§ What you are asked to do: Rescale the data from the line containing "Where should I" through the line containing "The width and". Reproduce every one of those lines, but multiply each coordinate given as an answer by 2.5 and round it to a whole number, with halves rounded up.

§ Entries supplied:
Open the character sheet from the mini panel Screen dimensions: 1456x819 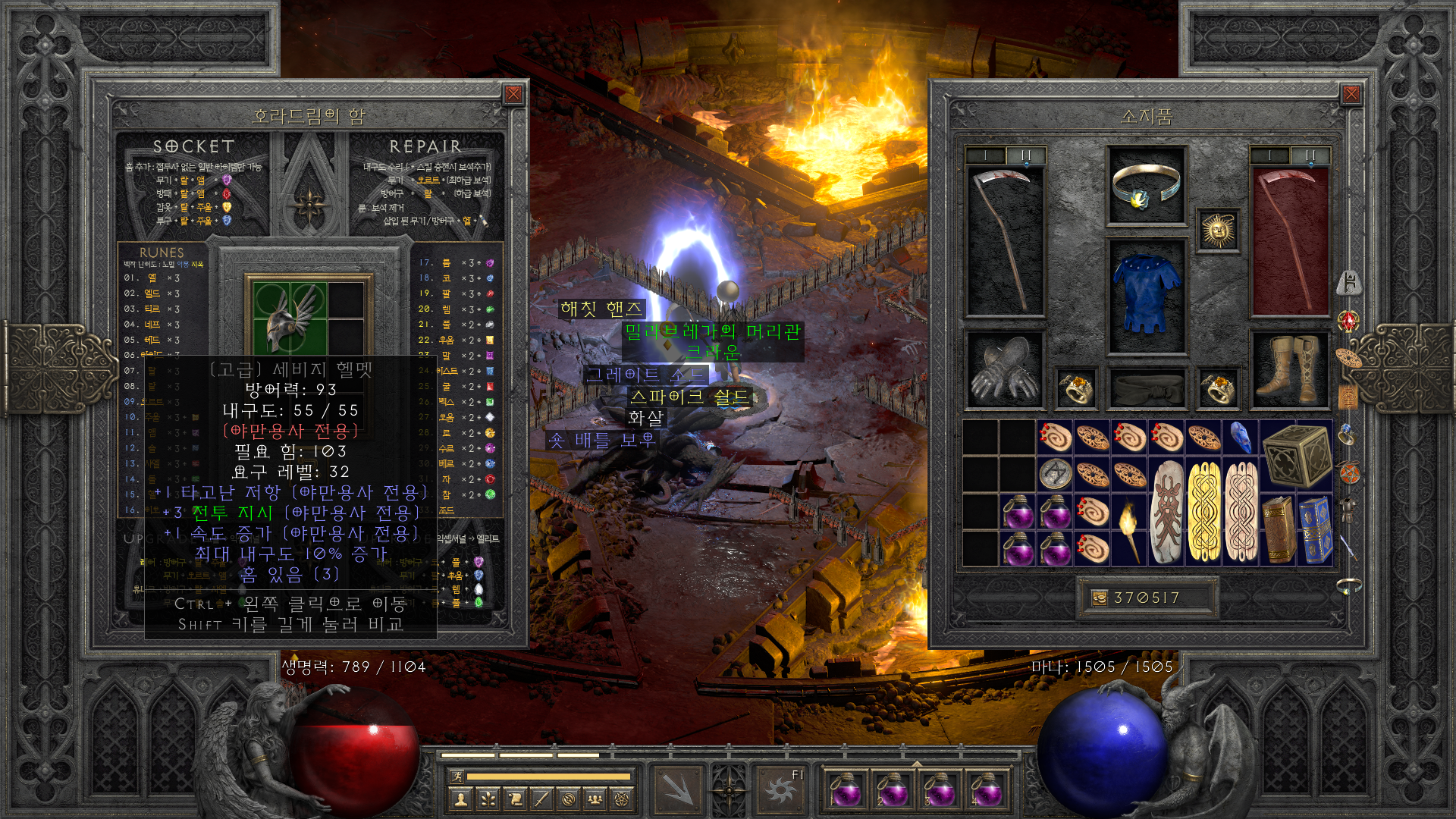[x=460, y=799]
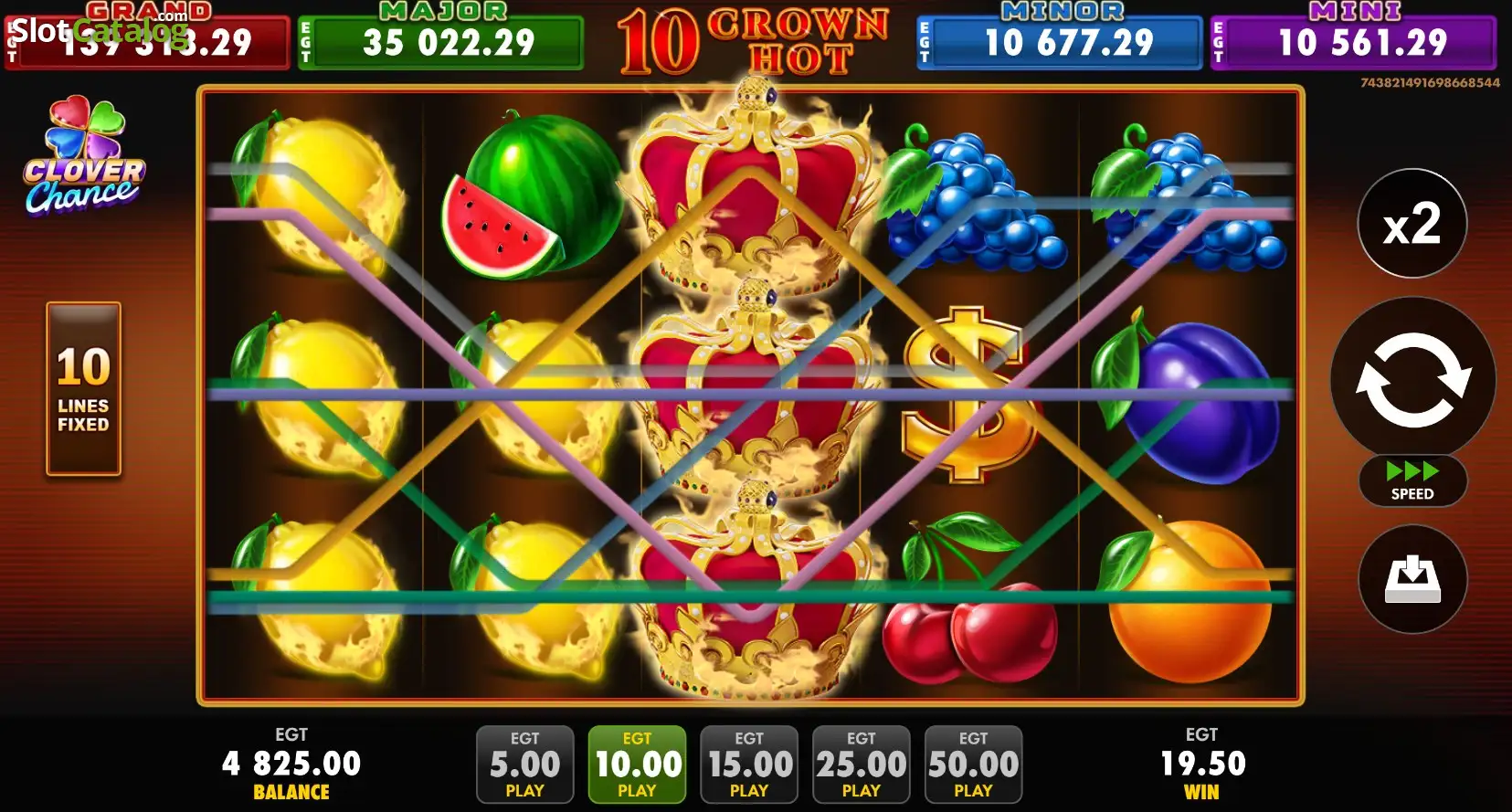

---

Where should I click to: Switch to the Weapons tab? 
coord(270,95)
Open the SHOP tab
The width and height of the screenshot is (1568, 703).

§ Answer to this problem:
Where should I click to: Switch to the Weapons tab? 
coord(675,238)
Open the SHOP tab
The width and height of the screenshot is (1568, 703).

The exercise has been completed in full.